Fashion Supply Chain
ANALYSING THE FASHION CHAIN
In the last years, the fashion industry has undergone tremendous growth in terms of technology. For example, a shift in buying habits is reflected in consumers opting to use mobile devices (a.k.a. Mcommerce) to purchase products, or virtual environments to try-on items and get a feel for brands before going into stores and purchasing physical products. Virtual try-on capabilities are powered by augmented reality, and extended reality to produce realistic spaces for experimentation.
In 2023, fashion and sports were projected as two of the biggest industries for supporting growth in gaming and entertainment, creating fun and exciting opportunities for new communities to connect through their favourite artist or sports personality, whether that be by a QR code scan that transports users to a website to purchase one-time pieces that become future collectable items, this is a new avenue being explored. Social media is also being boosted for interacting with audiences, enabling consumers to shop on popular platforms straight from watching live streaming content of their favourite media moguls through TikTok Shop, Instagram, and Facebook Marketplace.
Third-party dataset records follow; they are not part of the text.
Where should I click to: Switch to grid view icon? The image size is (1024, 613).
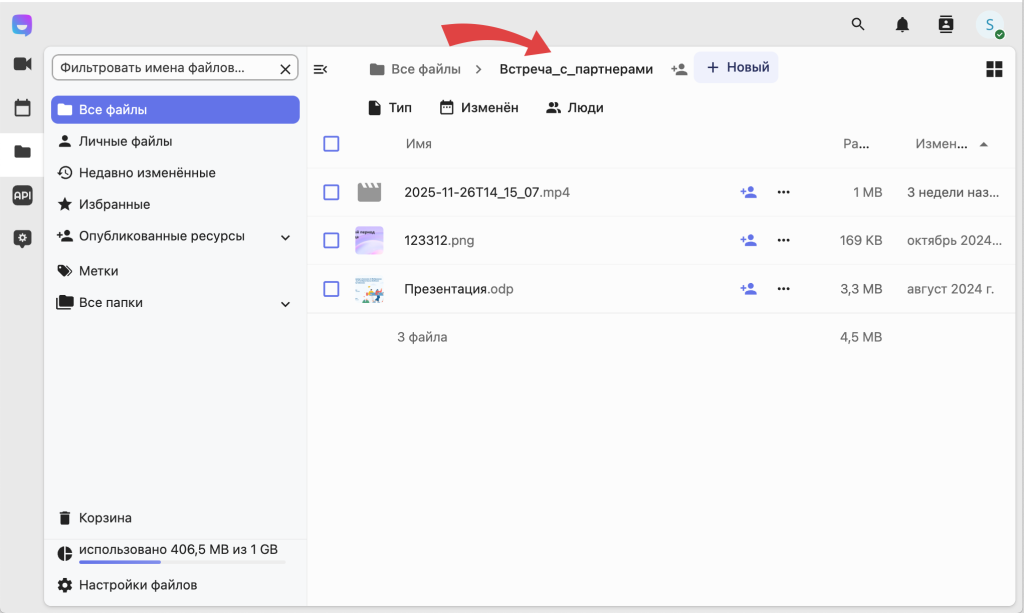(994, 69)
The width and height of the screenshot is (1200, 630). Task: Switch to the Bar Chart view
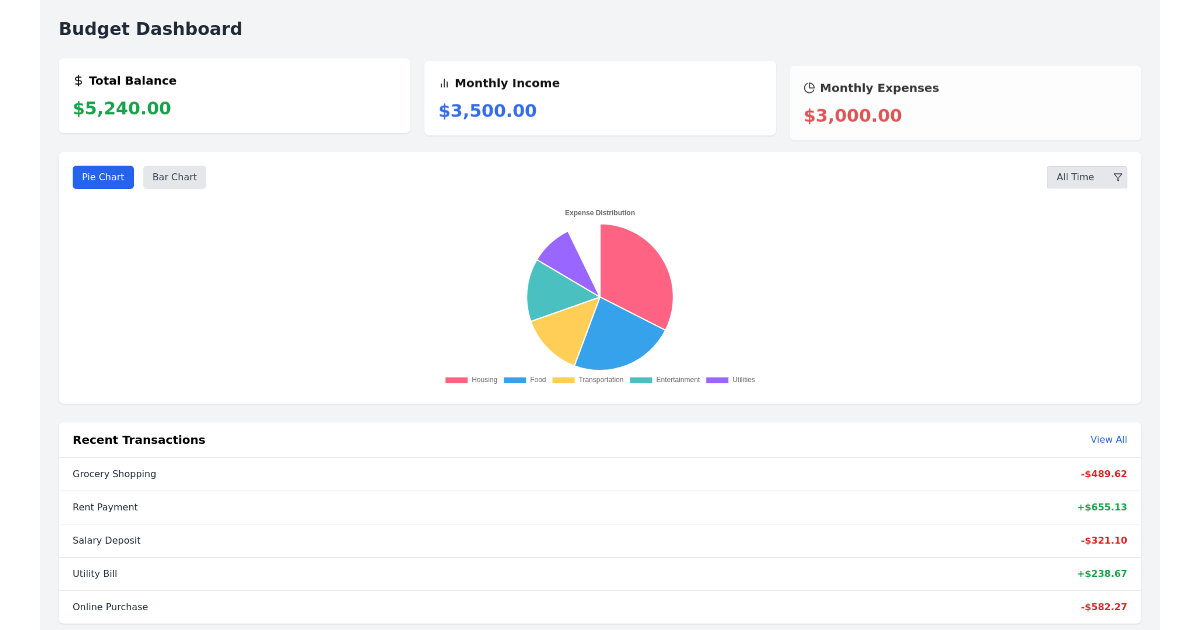[x=174, y=177]
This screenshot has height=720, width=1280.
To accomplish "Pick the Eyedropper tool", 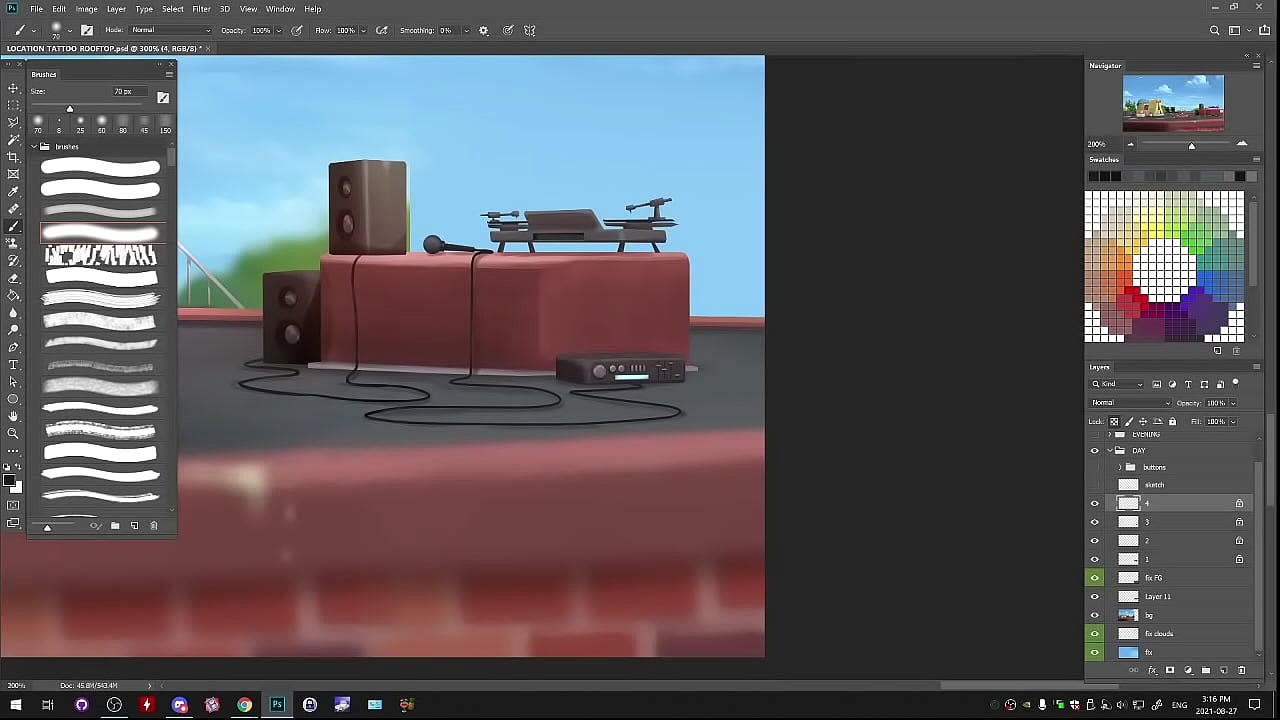I will (x=13, y=192).
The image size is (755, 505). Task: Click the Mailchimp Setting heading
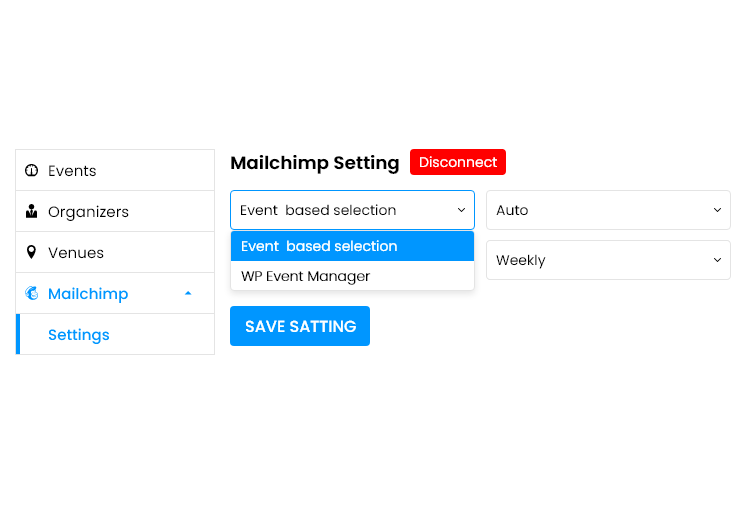(x=315, y=163)
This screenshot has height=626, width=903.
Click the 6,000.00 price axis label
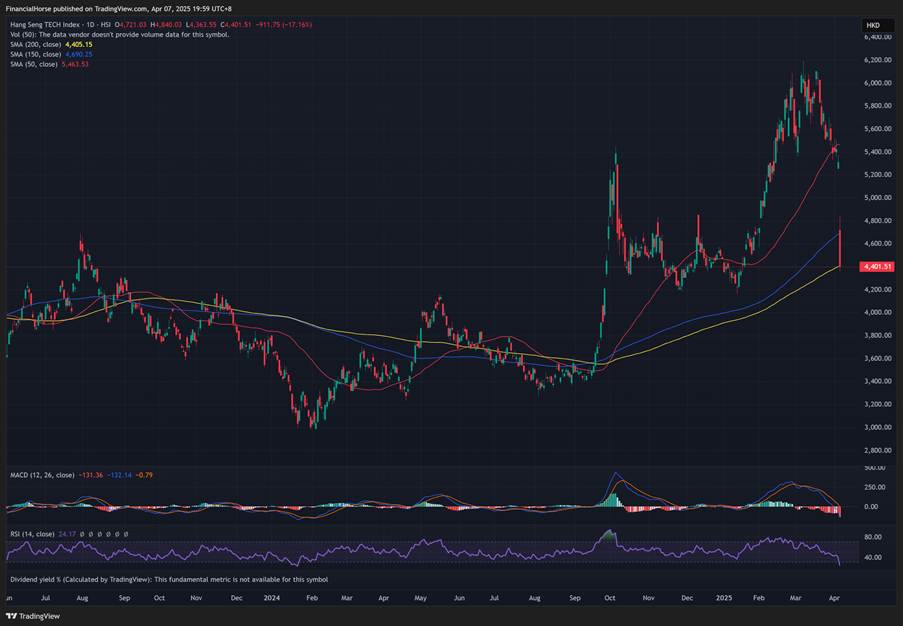click(877, 83)
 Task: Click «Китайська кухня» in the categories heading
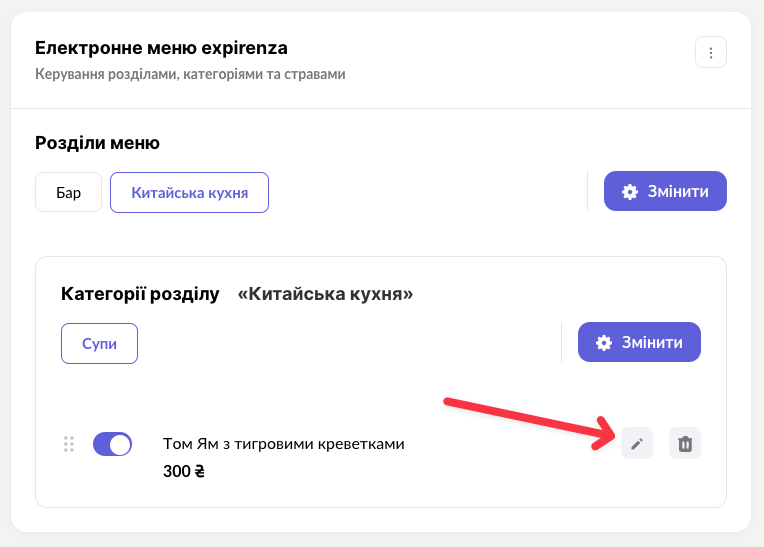(325, 294)
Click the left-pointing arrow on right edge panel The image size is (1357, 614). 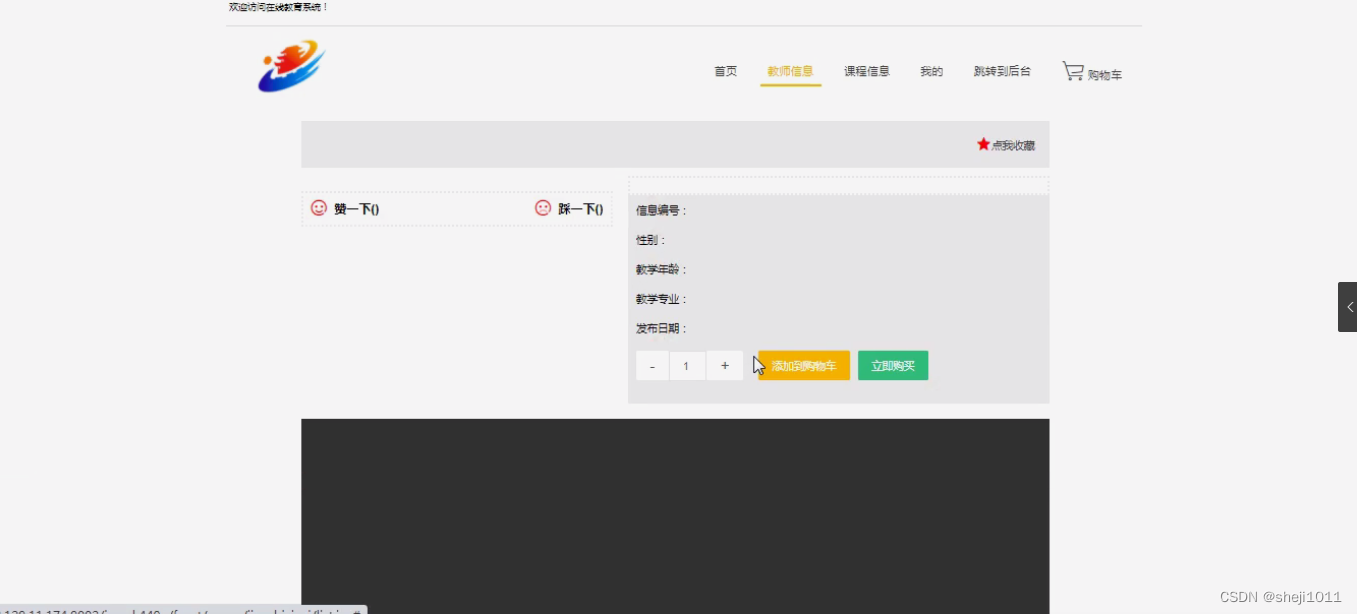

Luxury fashion places itself as ‘digitally first’, always on the lookout for ways to connect with customers through multiple channels online, with brands hoping to expand operations into international markets in the future. Artificial Intelligence (AI) as shown in the presentation-style value chain is present along the way, enabling co-creation of creators to leverage three key areas in luxury, ‘cohort, community, and individuals.
KEY STAGES
Sourcing and Planning - Identify raw materials such as yarn spinning, weaving; and components including company location, local inventory, and investing in global suppliers. Digital elements refer to tracking performance overtime and responding to customer trends.
Manufacturing and Production – Data centres, physical locations for building, creating, and packaging products. Technology plays an important role at this stage, with machines and devices being connected to software, IT and Operational Technology (OT) environments.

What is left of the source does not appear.